There's also a feeling that disaster -- of some kind -- is inevitable. Of Sept. 11, LaHaise drew nods when he said, "It's going to happen again." Dirty bombs? "We're probably going to see it" in our lifetimes. The mentality is "not if, but when," and preppers believe that non-preppers are naÃve.
But just as quickly, talk turned pragmatic. Thoughts returned to food, water, shelter, medicine. Kathy shared an "old Italian recipe" for burdock root. A woman in the audience noted that a tea of pine needles provides scurvy-preventing vitamin C.
"Some [preppers] probably wear tinfoil hats," LaHaise told me later in his basement. "But you saw the people in the group. They're just everyday people."
LaHaise runs his own security consulting business, offering training in firearms safety and self-defense, and he sells emergency preparedness products, too, a growing industry. Because his business advertises on the Meetup site, you could say local publicity for preppers -- a group that's often gun shy with the media -- could be self-serving.
But it's also clear LaHaise isn't doing this just to drum up business. Prepping "is a way of life" that requires time, money and thought, he said. It's also a passion that his wife condones, even encourages.
"I'm glad to see people doing it," he said. "I think it's important."
So, what's your plan for WTSHTF?
My family doesn't prep, and when I took an online survey to learn my "Prepper Score" at the "Doomsday Preppers" website, the results were predictably pathetic. Sure, we've got a camp stove and some fuel, but I come up empty on bottled water, ham radios, generators, guns and ammo, or old-fashioned, tradable currency like silver. The survey says we'd last one or two weeks. The best preppers could survive 18 months.
On our own, then, we might not survive. But I'd like to think that my utopian east-side neighborhood would rally together if catastrophe struck. After all, we already swap tools and watch out for each other's kids. In a pinch, wouldn't we pool resources and become one big Swiss Family Robinson?
I told LaHaise this idea. "That's good that you trust everyone," he said. However, after a pause, he added, "But can you really trust everybody?
"People that are stressed, that are starving, that are panicking, they become different people," he says. "That's a heavy thing to think about."
It is. And in case he's right and I'm wrong, I've got a plan B. My family would "bug out" to my uncle Arvid's farm in southern Minnesota.

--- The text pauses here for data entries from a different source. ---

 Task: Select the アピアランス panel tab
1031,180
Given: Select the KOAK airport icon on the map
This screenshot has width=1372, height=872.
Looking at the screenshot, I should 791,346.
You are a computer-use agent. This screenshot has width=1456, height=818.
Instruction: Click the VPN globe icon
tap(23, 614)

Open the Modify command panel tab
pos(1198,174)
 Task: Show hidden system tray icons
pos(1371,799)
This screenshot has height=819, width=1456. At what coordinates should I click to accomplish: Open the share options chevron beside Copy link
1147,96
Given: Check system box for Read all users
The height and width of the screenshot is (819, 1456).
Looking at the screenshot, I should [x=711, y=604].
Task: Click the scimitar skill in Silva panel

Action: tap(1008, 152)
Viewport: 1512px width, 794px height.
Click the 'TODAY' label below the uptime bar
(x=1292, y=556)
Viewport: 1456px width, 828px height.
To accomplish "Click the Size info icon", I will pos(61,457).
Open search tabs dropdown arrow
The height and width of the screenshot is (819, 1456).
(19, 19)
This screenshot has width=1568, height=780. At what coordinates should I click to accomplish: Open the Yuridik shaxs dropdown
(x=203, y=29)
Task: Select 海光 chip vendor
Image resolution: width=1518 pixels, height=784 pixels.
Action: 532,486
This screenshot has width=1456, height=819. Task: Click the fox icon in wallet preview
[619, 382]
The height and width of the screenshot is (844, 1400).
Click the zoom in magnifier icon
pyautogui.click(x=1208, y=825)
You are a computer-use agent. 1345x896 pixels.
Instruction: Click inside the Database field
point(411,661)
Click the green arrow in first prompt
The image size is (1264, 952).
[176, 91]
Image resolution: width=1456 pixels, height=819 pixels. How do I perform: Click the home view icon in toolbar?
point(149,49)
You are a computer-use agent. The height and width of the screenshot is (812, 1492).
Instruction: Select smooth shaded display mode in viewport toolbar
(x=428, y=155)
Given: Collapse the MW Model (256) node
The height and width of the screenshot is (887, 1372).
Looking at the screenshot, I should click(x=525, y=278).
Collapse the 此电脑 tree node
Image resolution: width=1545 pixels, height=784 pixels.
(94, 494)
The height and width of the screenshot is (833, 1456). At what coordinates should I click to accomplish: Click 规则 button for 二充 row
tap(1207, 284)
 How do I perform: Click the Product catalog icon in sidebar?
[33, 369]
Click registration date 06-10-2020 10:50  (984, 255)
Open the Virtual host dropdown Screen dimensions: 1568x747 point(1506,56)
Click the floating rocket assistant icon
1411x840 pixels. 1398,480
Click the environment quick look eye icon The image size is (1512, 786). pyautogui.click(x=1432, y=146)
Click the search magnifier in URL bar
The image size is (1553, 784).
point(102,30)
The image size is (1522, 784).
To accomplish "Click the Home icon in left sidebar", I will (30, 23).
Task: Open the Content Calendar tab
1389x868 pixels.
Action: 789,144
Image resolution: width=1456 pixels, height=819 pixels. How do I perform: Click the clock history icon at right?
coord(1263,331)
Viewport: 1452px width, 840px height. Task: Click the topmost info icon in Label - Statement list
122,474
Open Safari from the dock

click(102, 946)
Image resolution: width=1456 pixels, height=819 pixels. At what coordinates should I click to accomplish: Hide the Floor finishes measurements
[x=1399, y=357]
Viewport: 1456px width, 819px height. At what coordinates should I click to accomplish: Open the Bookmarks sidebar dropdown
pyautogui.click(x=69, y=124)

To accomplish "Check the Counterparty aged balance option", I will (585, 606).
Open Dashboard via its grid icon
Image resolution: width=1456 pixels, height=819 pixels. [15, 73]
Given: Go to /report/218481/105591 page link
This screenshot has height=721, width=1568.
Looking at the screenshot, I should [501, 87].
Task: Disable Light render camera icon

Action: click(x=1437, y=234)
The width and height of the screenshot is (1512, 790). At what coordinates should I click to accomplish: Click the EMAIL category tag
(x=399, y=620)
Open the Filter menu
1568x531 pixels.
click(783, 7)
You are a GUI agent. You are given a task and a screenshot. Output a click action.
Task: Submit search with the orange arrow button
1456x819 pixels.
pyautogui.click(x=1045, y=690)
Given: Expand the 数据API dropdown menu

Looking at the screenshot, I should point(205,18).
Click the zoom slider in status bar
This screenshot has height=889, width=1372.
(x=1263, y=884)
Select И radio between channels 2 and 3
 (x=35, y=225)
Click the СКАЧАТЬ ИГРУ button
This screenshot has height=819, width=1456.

He and my aunt can their own food, know how to kill and field-dress a possum and, like Kathy, know the difference between a poultice and a liniment.
I could tell you where they live, but, you know what? I think I'll keep that off the record.
A preppers glossary
Like any subculture, preppers -- slang for prepared individuals -- love lingo, and especially acronyms with a militaristic air. Here are a few examples.
Bug-in bag: A kit of essentials designed for "hunkering down" in place.
Bug-out bag: A kit for when you need to evacuate your home, also known as the "Get Out of Dodge," or GOOD, bag.
EDC: Every Day Carry. Useful stuff to keep in your pockets, such as a pen, flashlight, knife, etc.
ELE: Extinction Level Event.
MRE: Meal, Ready to Eat. A sealed pouch of U.S. Army field rations.
Survivalist: often used interchangeably with prepper, though some feel the term belongs to more extreme groups, such as anti-government militiamen.
TEOTWAWKI: The End Of The World As We Know It, the definition of which differs for each person.
YOYO: You're On Your Own. When government and utilities cease to provide essential services like water, sanitation, electricity and phone service.
WTSHTF: When The Shit Hits The Fan.
Zombie: The unprepared masses who will look to take what you have prepared.